> INSTRUÇÕES:
• a. Com base no texto sobre o coração de paz, responda:
(i) Em que mês o Papa Francisco convoca a Igreja Católica a viver o Dia de Jejum e Oração pela Paz no Mundo?
(ii) Segundo muitos, a partir de onde a paz somente será alcançada?
(iii) O que promove a força da paixão irradiada de um coração de paz?
• b. Reescreva o trecho da listagem que vai da linha que contém "How do I perform: Click the search" até o final da listagem, trocando "magnifier" por "magnifying glass" e mantendo todo o restante inalterado.

> TEXTO APRESENTADO:
::::::
Coração de paz
Dom Walmor Oliveira de Azevedo - Arcebispo
de Belo Horizonte (MG)
O
Papa Francisco convoca a Igreja Católica a viver, em outubro, o Dia de Jejum e
Oração pela Paz no Mundo – convite dirigido também a cada pessoa que reconhece
a própria força espiritual. Ao lançar o olhar sobre o mundo e se sensibilizar
com os muitos focos de guerra, pode-se questionar sobre a eficácia de se
recorrer à força espiritual na busca pela solução de problema tão grave. Muitos
acreditam que a paz somente será alcançada a partir das mesas de diálogo e de
negociação – várias delas sem apresentar frutos efetivos. Enquanto isso,
agravam-se tensões, vidas inocentes são perdidas, problemas sociopolíticos se
acentuam. A efetiva reação para debelar os conflitos não depende de máquinas ou
simplesmente de estratégias. Precisa, essencialmente, de cada ser humano
fazer-se morada de um coração de paz. A oração e o jejum reúnem
propriedades inigualáveis para tecer na interioridade humana um coração de paz
– que aliado à inteligência e a outras aptidões, possibilita a intuição de
respostas na superação das muitas formas de violência.
Jejum
e oração podem qualificar cada pessoa na promoção da paz – no ambiente
doméstico, na comunidade em que se vive, com repercussões nos âmbitos políticos
e nos cenários internacionais. Na contramão dessas práticas alicerçadas na fé
está o caminho fácil e tentador de se deixar conduzir pelo ódio e desejo de
vingança, distanciando-se das possibilidades de diálogos e do exercício da
solidariedade. A prática educativa do jejum e o recurso diário da oração
incidem no tecido de um coração de paz, com força de paixão, movendo o ser
humano para trabalhar pelo bem comum. A força da paixão irradiada de um coração
de paz promove a fraternidade e efetiva a solidariedade. Compreende-se, pois,
que investir para conquistar um coração de paz é alavanca indispensável para
consolidar, no mundo, realidades mais pacíficas. Por isso, trata-se de
importante investimento e ensinamento da Igreja, em sintonia e cooperação com
outras instituições e segmentos da civilização contemporânea.
::::::
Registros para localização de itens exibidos
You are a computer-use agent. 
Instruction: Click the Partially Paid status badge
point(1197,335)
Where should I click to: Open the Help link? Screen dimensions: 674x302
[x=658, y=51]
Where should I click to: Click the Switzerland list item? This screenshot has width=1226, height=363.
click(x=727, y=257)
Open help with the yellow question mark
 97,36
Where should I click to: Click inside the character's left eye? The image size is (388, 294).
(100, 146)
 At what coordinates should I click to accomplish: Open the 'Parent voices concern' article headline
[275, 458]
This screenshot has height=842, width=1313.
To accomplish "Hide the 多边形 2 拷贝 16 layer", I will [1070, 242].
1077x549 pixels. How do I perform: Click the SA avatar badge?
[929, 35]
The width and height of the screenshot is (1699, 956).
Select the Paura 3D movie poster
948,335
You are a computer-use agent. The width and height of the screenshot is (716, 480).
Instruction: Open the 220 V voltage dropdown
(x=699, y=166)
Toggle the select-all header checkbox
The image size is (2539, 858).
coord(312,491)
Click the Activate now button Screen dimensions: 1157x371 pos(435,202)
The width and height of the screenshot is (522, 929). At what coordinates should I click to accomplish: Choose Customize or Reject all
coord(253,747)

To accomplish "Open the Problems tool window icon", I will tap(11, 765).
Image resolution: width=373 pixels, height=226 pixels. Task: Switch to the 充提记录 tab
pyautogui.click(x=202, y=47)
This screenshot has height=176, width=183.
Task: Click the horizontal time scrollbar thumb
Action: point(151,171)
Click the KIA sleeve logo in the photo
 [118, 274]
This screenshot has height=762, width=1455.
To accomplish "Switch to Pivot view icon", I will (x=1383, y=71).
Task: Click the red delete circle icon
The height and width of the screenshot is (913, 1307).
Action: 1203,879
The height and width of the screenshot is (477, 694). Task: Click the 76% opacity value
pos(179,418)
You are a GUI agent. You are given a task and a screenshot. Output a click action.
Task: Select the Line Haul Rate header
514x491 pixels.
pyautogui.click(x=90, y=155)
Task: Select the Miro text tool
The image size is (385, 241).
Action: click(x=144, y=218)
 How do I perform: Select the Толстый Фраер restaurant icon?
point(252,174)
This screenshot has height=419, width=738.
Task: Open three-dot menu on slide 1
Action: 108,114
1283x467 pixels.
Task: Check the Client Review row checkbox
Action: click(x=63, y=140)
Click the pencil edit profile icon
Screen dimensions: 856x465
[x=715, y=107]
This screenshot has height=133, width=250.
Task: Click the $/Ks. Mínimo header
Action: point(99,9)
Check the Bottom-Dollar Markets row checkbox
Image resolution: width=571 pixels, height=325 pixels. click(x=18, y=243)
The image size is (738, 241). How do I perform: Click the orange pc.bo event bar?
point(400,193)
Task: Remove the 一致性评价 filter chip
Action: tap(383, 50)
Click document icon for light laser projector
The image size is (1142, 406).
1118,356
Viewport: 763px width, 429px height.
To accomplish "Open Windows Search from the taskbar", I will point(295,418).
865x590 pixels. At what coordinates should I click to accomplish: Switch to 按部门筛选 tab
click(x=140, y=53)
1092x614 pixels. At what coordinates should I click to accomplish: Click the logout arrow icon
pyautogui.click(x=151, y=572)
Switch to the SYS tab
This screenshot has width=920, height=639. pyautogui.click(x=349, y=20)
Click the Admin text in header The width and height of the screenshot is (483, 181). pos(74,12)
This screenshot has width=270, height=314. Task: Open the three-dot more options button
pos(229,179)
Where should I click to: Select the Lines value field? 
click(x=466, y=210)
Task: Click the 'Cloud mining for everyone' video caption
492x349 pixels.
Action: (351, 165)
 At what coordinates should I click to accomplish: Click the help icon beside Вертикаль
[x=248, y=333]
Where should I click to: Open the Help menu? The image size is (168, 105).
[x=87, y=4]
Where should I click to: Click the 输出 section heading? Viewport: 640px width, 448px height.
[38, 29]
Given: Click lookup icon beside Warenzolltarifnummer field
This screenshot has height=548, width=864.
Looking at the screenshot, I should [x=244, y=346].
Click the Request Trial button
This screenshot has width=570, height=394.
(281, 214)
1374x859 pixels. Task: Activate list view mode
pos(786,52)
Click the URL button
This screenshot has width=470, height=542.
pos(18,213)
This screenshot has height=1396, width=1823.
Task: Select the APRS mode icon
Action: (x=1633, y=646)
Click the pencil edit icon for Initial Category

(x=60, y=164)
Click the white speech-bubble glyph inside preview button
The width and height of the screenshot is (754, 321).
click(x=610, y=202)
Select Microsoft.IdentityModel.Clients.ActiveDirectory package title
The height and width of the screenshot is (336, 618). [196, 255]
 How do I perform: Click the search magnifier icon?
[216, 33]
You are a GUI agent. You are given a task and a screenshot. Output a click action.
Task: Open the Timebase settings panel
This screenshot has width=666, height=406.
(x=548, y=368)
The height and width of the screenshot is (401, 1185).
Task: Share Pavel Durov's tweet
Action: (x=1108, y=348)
::::::
> RESPOSTAS CORRETAS:
• a.
(i) Em outubro.
(ii) A partir das mesas de diálogo e de negociação.
(iii) A fraternidade, além de efetivar a solidariedade.

• b.
 How do I perform: Click the search magnifying glass icon?
[216, 33]
You are a GUI agent. You are given a task and a screenshot. Output a click action.
Task: Open the Timebase settings panel
This screenshot has width=666, height=406.
(x=548, y=368)
The height and width of the screenshot is (401, 1185).
Task: Share Pavel Durov's tweet
Action: (x=1108, y=348)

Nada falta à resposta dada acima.